Ripple appoints former U.S. treasurer to board amid SEC fight

Rosie Rios, now former Treasurer of the U.S. Treasury, speaks during the Milken Institute’s annual global conference in Beverly Hills, California, the United States, on Tuesday, May 3, 2016.

Patrick T. Fallon | Bloomberg | Getty Images

Blockchain startup Ripple announced on Tuesday that it had appointed former US treasurer Rosie Rios to its board as the company fights a lawsuit from the Securities and Exchange Commission.

Ripple said Rios, the 43rd US treasurer who served under President Barack Obama, would join his board of directors, while Kristina Campbell, previously an executive at fintech companies Green Dot and PayNearMe, was hired as chief financial officer.

“I have dedicated my career to financial inclusion and empowerment, which requires introducing new and innovative solutions to established processes,” Rios said in a statement.

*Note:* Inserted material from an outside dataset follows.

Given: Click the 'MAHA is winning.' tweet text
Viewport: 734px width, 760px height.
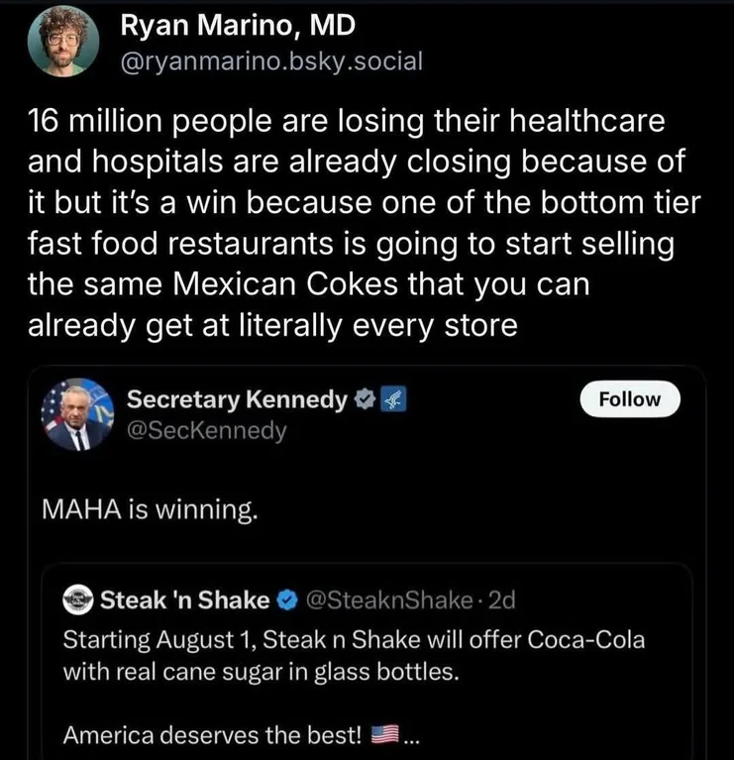Looking at the screenshot, I should pos(151,510).
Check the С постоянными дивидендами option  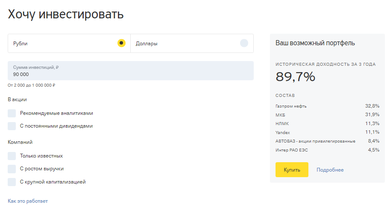[12, 126]

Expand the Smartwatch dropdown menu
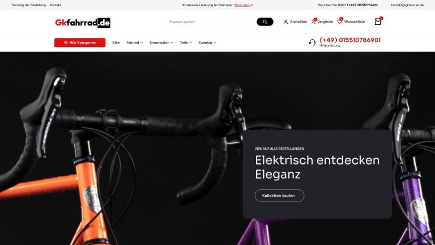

“Ripple is one of the best examples of using cryptocurrency in a substantive and legitimate role to facilitate payments worldwide.”

San Francisco-based Ripple uses blockchain technology to send cross-border money for banks and other financial institutions, promoting its platform as a more efficient alternative to the SWIFT interbank messaging network. But it also uses XRP, a digital asset that can act as a “bridge currency” for converting one currency to another in a matter of seconds.

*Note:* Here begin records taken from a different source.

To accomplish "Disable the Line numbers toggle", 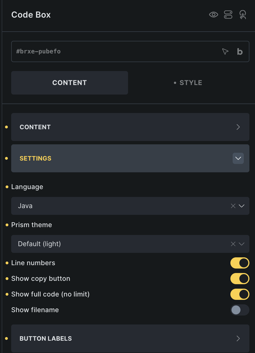I will click(x=240, y=263).
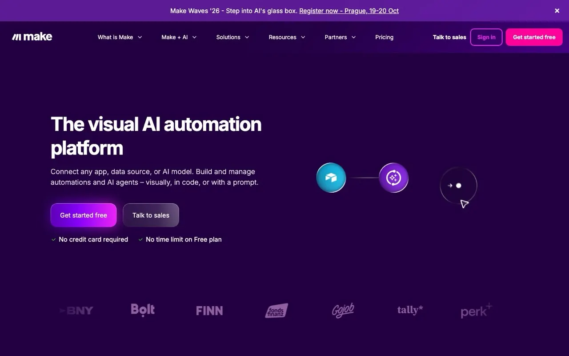Click the empty circle module placeholder
The height and width of the screenshot is (356, 569).
click(x=458, y=186)
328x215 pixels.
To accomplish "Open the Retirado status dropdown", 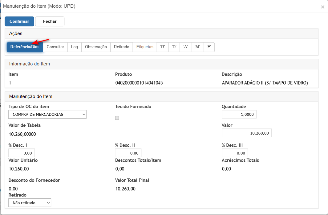I will coord(30,203).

Ripple has benefited from the growing interest in digital currencies like Bitcoin. It owns most of the XRP tokens in circulation and sells a tiny portion of its holdings each month. XRP is up more than 500% since the start of the year.

At the same time, the company is facing significant legal headwinds in the United States. The Securities and Exchange Commission accused Ripple, co-founder Christian Larsen and CEO Brad Garlinghouse of making an illegal securities offering that allegedly raised more than $ 1.3 billion from the sale of XRP.

Ripple denies the SEC’s allegations, claiming that XRP is more of a currency than an investment contract.

“Rosie’s experience in the public and private sectors offers Ripple an invaluable perspective, especially during this time the industry is working to define the future of crypto,” Garlinghouse said in a statement.

“We are very fortunate to have her on the team as we continue our rapid international growth and advocate for regulatory clarity in the US.”

According to Ripple, customer demand for the cross-border payment network remains high. Most recently, the company had a private value of $ 10 billion and is backed by companies like Japanese financial services giant SBI Holdings, Spanish bank Santander, and leading venture capital firms like Andreessen Horowitz, Lightspeed and Peter Thiels Gründerfonds.

Ripple was ranked 28th on the CNBC Disruptor 50 list of 2020.